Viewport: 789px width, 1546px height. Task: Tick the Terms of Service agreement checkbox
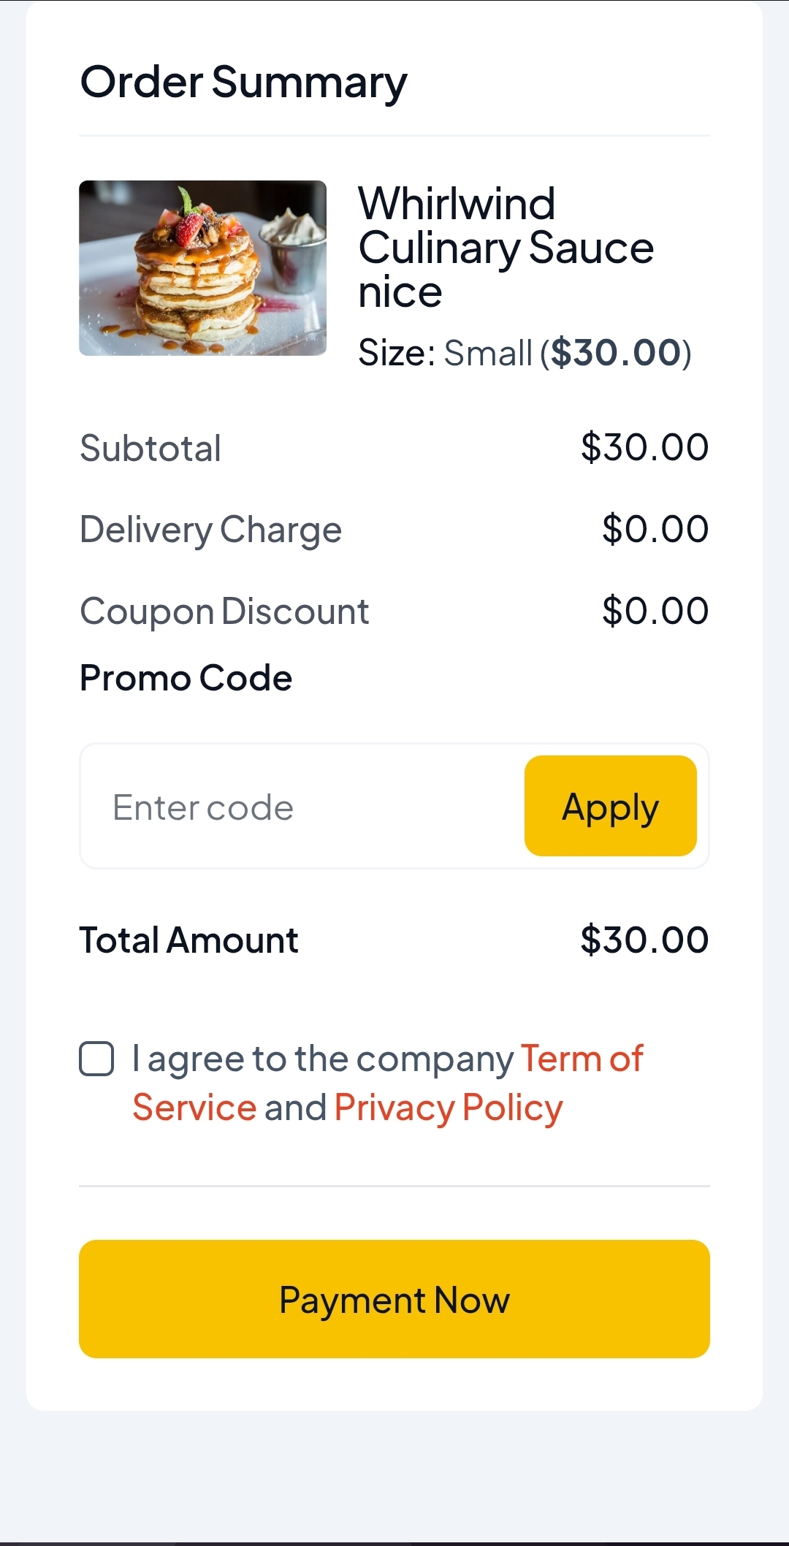point(96,1059)
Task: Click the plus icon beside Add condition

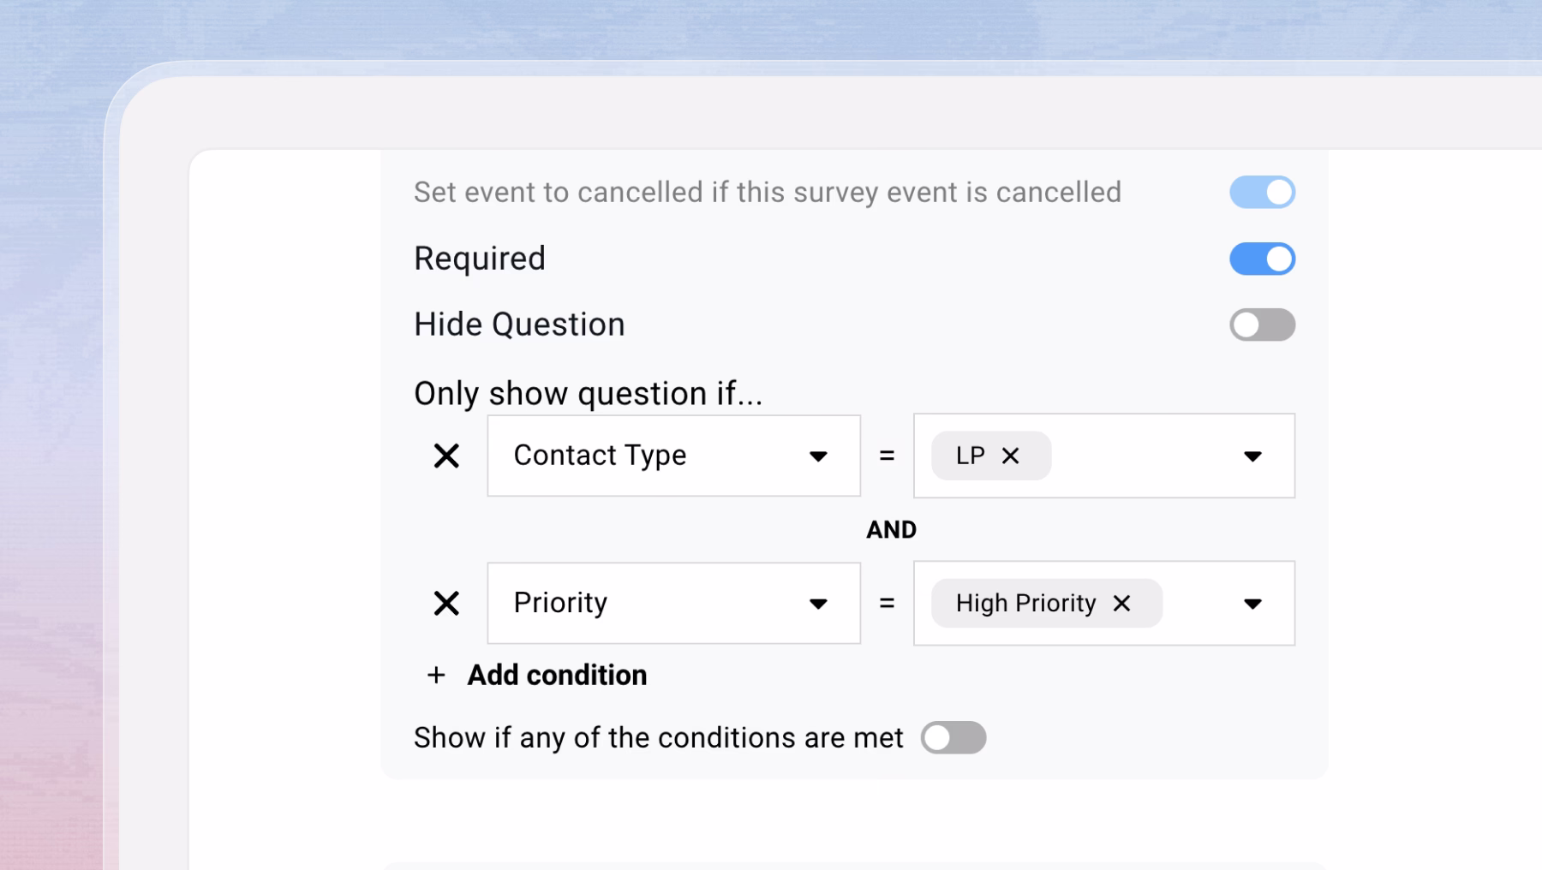Action: point(436,676)
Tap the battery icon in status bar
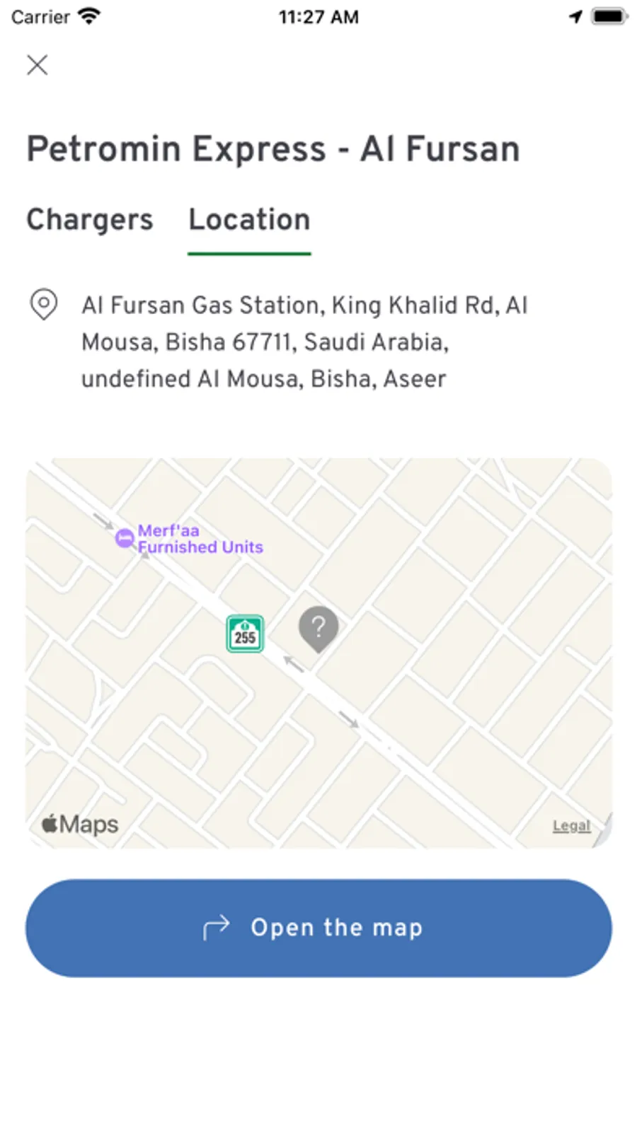The height and width of the screenshot is (1130, 637). 609,16
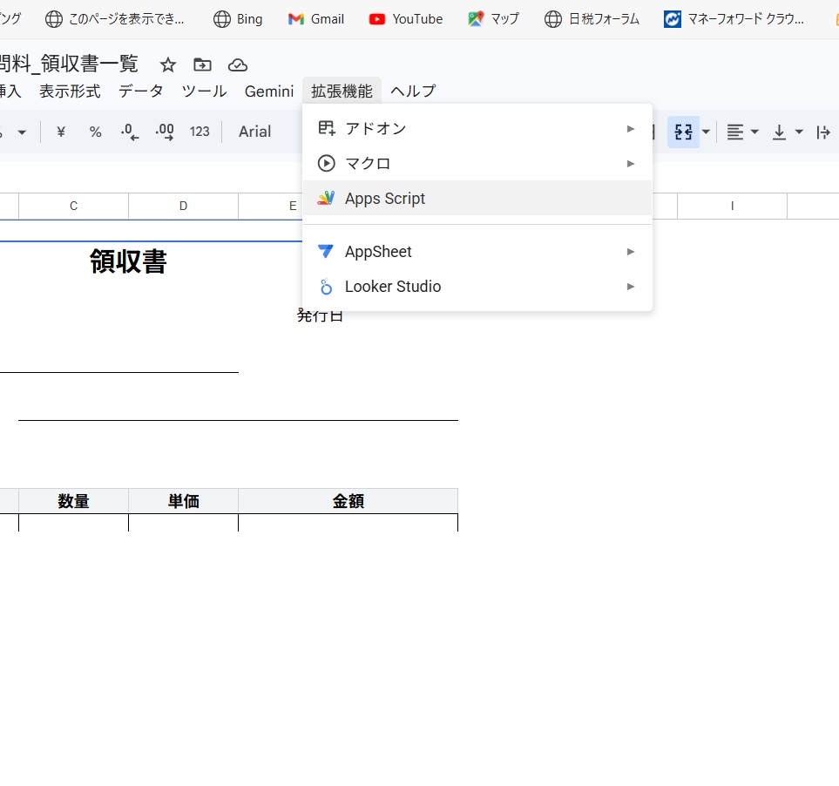Apply yen currency format
This screenshot has width=839, height=786.
[x=61, y=132]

::::::

# TASK DESCRIPTION:
Please rewrite the items above with each "icon" swapped for "button", leaving out the pictures and changing nothing else.

# EXPECTED ANSWER:
Viewport: 789px width, 1546px height. Task: Tick the Terms of Service agreement checkbox
point(96,1059)
Task: Click the plus button beside Add condition

Action: point(436,676)
Tap the battery button in status bar
The height and width of the screenshot is (1130, 637). 609,16
Apply yen currency format
This screenshot has width=839, height=786.
[x=61, y=132]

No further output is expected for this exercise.